# APPLY WHAT YOU READ
A. In the forum thread about counting mesh edges, which mesh property does the reply advise using to iterate through the edges?
B. Extend the mesh-edge forum thread from the point where it stops.

Count joined edges in a mesh (R5 and R6)

I am trying to work out how to analyze a mesh to determine what percentage of the mesh contains faces at more than XX angle to the adjacent mesh face?

Example Mesh A = 1000 poly’s, 200polys are at more than 80 degree angle to adjacent polys

Assuming it counted both faces the actual percentage of polys at more than 80 degrees in this case is 10%

Completely lost on how to do this in rhinocommon (c#)

Dupmeshedge in rhino for example must calculate this to be able to determine an “edge” as being defined as more than XX angle?

Any pointers welcome please!

As you already say, it is a feature of a mesh edge, not of a mesh face. You should be able to iterate through all edges, then if an edge has two adjacent faces calculate the angle between the face normals. You want to do this using the TopologyEdges, because a mesh can contain edge and vertex duplicates to enable multiple normals on the same vertex, which looks good in shaded/rendered mode.

@menno

eurghhh,. ok gave that a go, that gives me EVERY edge in a mesh… slow as mollasses to iterate through them

the output from

var aa = mesh.TopologyEdges;
for (int i = 0; i < aa.Count; i++)

# PROVIDED INFORMATION
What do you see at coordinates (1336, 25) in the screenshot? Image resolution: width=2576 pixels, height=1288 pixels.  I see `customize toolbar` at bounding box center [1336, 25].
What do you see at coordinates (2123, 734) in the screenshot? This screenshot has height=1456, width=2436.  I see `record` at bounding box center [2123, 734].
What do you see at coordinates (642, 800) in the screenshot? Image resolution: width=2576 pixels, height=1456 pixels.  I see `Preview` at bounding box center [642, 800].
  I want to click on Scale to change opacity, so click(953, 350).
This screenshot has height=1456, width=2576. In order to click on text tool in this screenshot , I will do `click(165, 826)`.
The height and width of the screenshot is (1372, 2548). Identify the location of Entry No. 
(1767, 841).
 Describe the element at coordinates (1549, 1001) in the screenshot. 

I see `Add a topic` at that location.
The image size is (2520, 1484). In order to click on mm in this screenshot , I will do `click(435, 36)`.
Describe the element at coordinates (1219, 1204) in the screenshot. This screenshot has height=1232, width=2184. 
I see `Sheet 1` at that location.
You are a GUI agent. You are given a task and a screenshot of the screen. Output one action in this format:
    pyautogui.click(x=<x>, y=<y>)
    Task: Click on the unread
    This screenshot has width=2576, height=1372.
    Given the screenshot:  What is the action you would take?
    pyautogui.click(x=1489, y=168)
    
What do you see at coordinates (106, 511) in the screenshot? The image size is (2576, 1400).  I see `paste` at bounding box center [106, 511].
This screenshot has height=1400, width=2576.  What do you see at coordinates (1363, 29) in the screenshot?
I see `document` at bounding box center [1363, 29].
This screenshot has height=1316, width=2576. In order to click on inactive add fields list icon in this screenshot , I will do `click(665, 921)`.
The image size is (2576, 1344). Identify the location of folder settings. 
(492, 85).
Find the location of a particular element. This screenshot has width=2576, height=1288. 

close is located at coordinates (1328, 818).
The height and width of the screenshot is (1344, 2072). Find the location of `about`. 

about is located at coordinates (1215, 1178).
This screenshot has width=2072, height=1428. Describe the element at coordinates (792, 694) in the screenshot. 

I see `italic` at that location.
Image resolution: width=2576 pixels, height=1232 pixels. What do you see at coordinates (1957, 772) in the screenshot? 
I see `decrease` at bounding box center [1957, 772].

# ANSWERS BY ITEM NUMBER
A. TopologyEdges

B.
{

                    var bb = aa.
                    RhinoDoc.ActiveDoc.Objects.AddLine(bb);
                }

=

rethink…

I guess what I am trying to do is the same as the show edges command as pictures below, in a few milliseconds I get pinks lines, representing edges defines as "corner or over 90;) I guess, how do I in Rhinocommon access those, (join the ones that are connected) to be able to say instead this mesh has XX edges over 90’.

image

This might be a better way around to solve my problem.

Any pointers on the method the find egdge works so quickly? And how i access that? Many thanks

Hi @ChristopherBotha,

The magic behind the ShowEdges command is a C++ function named ON_Mesh::GetMeshEdgeList. This isn’t exposed in RhinoCommon.

Other than visual display, is there any other reason why you’d need this functionality?

– Dale

Hi @dale

Yes. I need it as part of a function that determines how “complex” a piece of geometry is. In regular breps supplied to the mechanism it’s easy, count the breps but with a supplied mesh I need to count edges, but only the edges as supplied by the mechanism the the c++ above supplies. Can that call be wrapped to run in C#?

@ChristopherBotha, try Mesh.CollapseFacesByEdgeLength(false, 0.5). It’s an ugly, fast was to reduce the mesh down to a manageable size and should maintain the ratio.